Unlike I.V.’s other evening draws, like the discounted premium beer at Woodstock’s Wednesday pint nights, Trivia Night gives Isla Vistans something to do. There are endless pitchers of beer sold during the event, but the evening’s lure isn’t rooted in drinking alcohol for its own sake.

There’s also no politeness among strangers here; adjacent booths become fast enemies and tables break into conspiratorial huddles.

“It’s a part of I.V. culture that isn’t just drinking,” King said. “Sure, there’s plenty of drinking, but it’s all about interactions people are having. It’s competition — friendly, most of the time. I really love doing it because I have a good energy about it and people come in here with a good energy about it.”

Themed events generate the biggest crowds. One night saw all of the questions styled around the television series “The Office.” So many showed up that some groups scurried onto the floor while participants leaned in over the patio rail. Another five-week derby went, decade by decade, from the 1960s through the 2000s. I.V. packed the house, even during UCSB’s Dead Week.

But the bare-bones, general-knowledge questions are the real challenge, especially when King reaches for topics just out of the average attendee’s grasp.

One of his favorite questions from the event’s history? “What do you call a female sheep?’” he said. The subject seems banal, but the answer would elude many: an “ewe.”

“A lot of people thought they should know that but didn’t, so I got like several, ‘This question sucks,’ ‘Fuck this question,’ ‘I can’t believe you asked this,’” King recalled. “I didn’t realize the ewes generate so much controversy.”
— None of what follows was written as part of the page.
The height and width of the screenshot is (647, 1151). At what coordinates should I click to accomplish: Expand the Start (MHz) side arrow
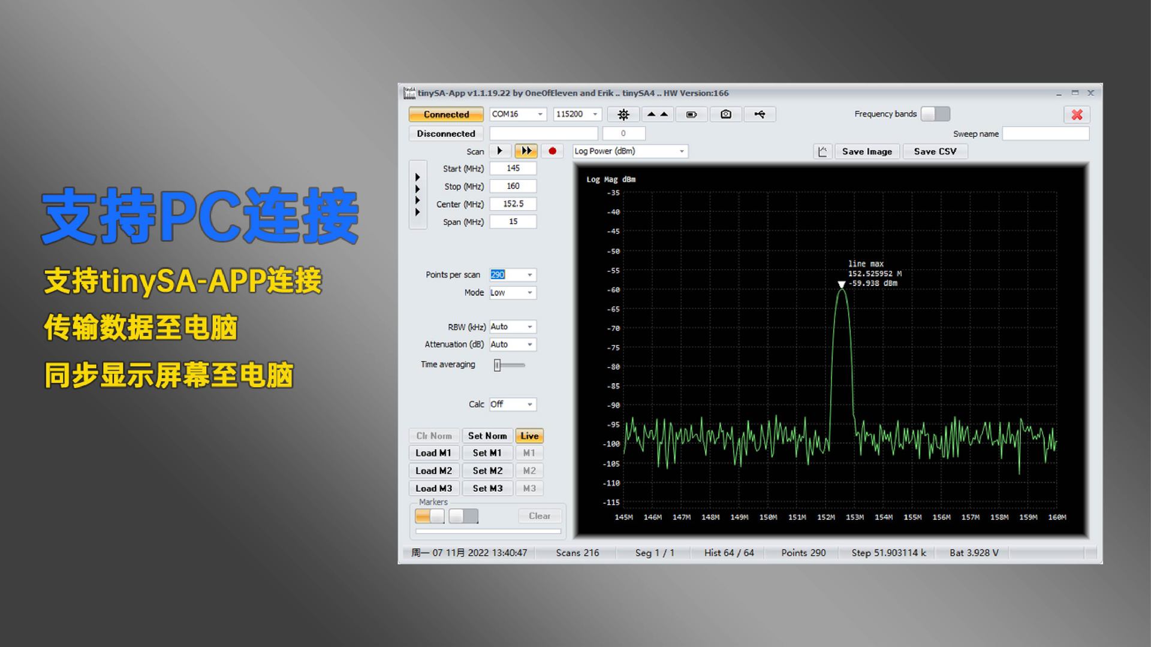[x=417, y=177]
King deep-dives into Wikipedia each week to come up with a balanced spread of head-scratchers. What drew him toward the event as a freshman, he said, was the element of “mental prowess.”

“It’s a funny sort of knowledge, really,” he said. “I get like a lot of little tiny details about things.”

In a year of running the show, King has absorbed his fair share of trivia. In fact, he can now tell you which team appeared in the most Super Bowls during the 1990s.

“How useful is that? I don’t know, but now I have that filed away.”

A version of this article appeared on p.6 of the June 7 print edition of the Daily Nexus.